Over the weekend, law enforcement across the state of Indiana faced attempts on their lives and armed persons, leading officers to respond with gunfire, taking one life.
It was late on Friday afternoon on the east side of Indianapolis when officers spotted a car driven by Demarqus Whitley, who was wanted in an investigation into several car break-ins in Broad Ripple where guns were stolen.
Whitley led officers on a pursuit to the north side, where he bailed out of his vehicle along with his passenger. Whitley later surrendered when he was spotted hiding beneath a truck.
His passenger, however, continued to run, and police said when he reached for an object at his waistline, an officer fired. The man died. A gun was found at his feet. The dead man had a previous felony conviction on a firearms charge.
Less than seven hours later, detectives from the Indiana Crime Guns Task Force were in the vicinity of 7500 North Shadeland Avenue on an unrelated investigation when they spotted a man waving a gun in the air outside of a bar where he had allegedly threatened a bartender.
As officers closed in, they recognized Antonio Berry, a 37-year-old wanted for unlawful possession of a firearm by a serious violent felon, among other violent crimes. Officers and an Indiana State trooper tried to hem Berry in with their vehicles only to watch him ram their two cars and a truck.

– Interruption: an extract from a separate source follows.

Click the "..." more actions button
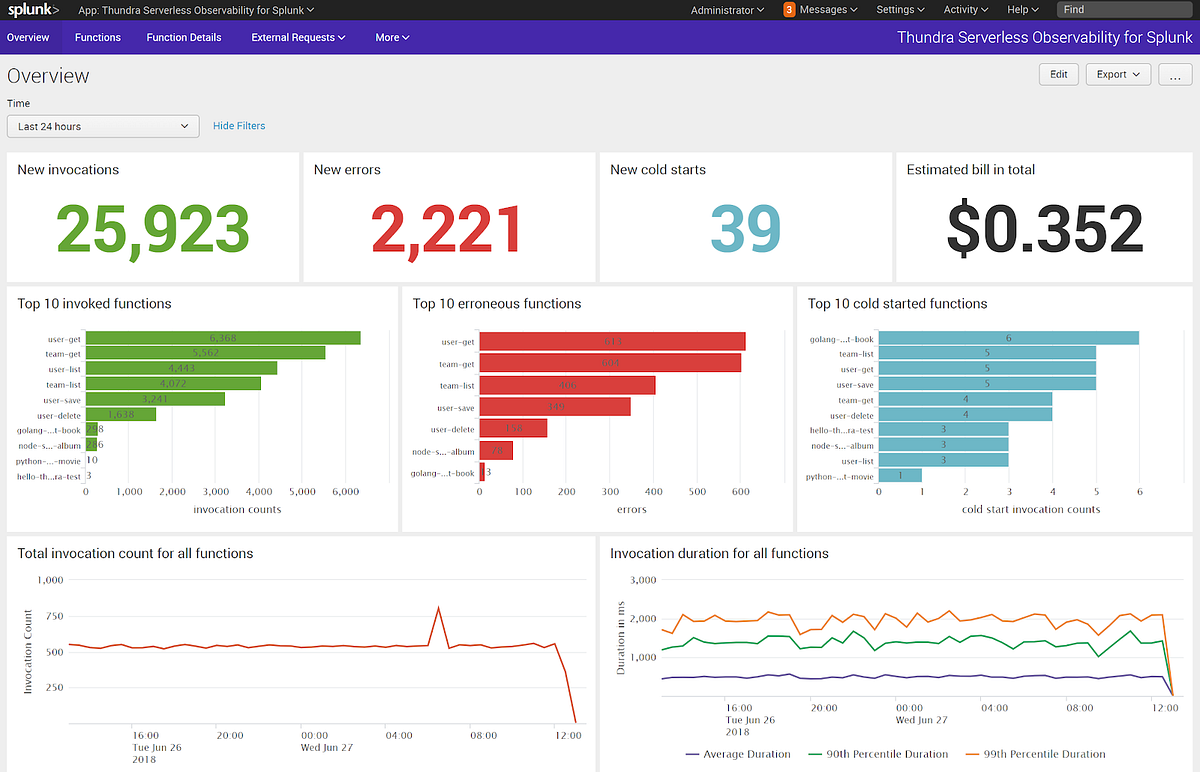The height and width of the screenshot is (772, 1200). coord(1175,74)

Though Berry’s attack could be construed as assault with a deadly weapon and justification for a lethal force response, the officers did not fire, and the suspect was taken into custody. Police found a handgun in Berry’s car. Two officers were injured. Berry faces a multitude of charges including, again, unlawful possession of a firearm by a serious violent felon. He goes to court Tuesday morning.
At about the same time officers were tangling with Berry in Indianapolis, police at the Evansville Regional airport were confronting a man with a knife. Police reported that the man lunged at officers and was subsequently shot and critically wounded.
Sunday afternoon in Fort Wayne, an officer called to calm a dispute was nearly run over by a driver before he shot and wounded that man.
As of this article’s publication, IMPD has had 16 officer-involved shootings — nine of which were fatal — this year. Since 2017, IMPD has had 64 officer-involved shootings.
During that same period, ISP has had 25 officer-involved shootings and investigated 26 such instances on behalf of other agencies.
”I think it’s an uptick, and I think what we’re going to see if this doesn’t stop, again, is levels of violence that we have never ever seen before,” ISP Superintendent Doug Carter told FOX59 and CBS4.
Thus far this year, four Indiana law enforcement officers have been killed in the line of duty, including two state troopers struck by fleeing drivers, a Tell City Police sergeant shot by a man she was trying to arrest and Marion County Sheriff’s Deputy John Durm, who was allegedly choked to death by a murder suspect he was transporting from Eskenazi Hospital to the Adult Detention Center.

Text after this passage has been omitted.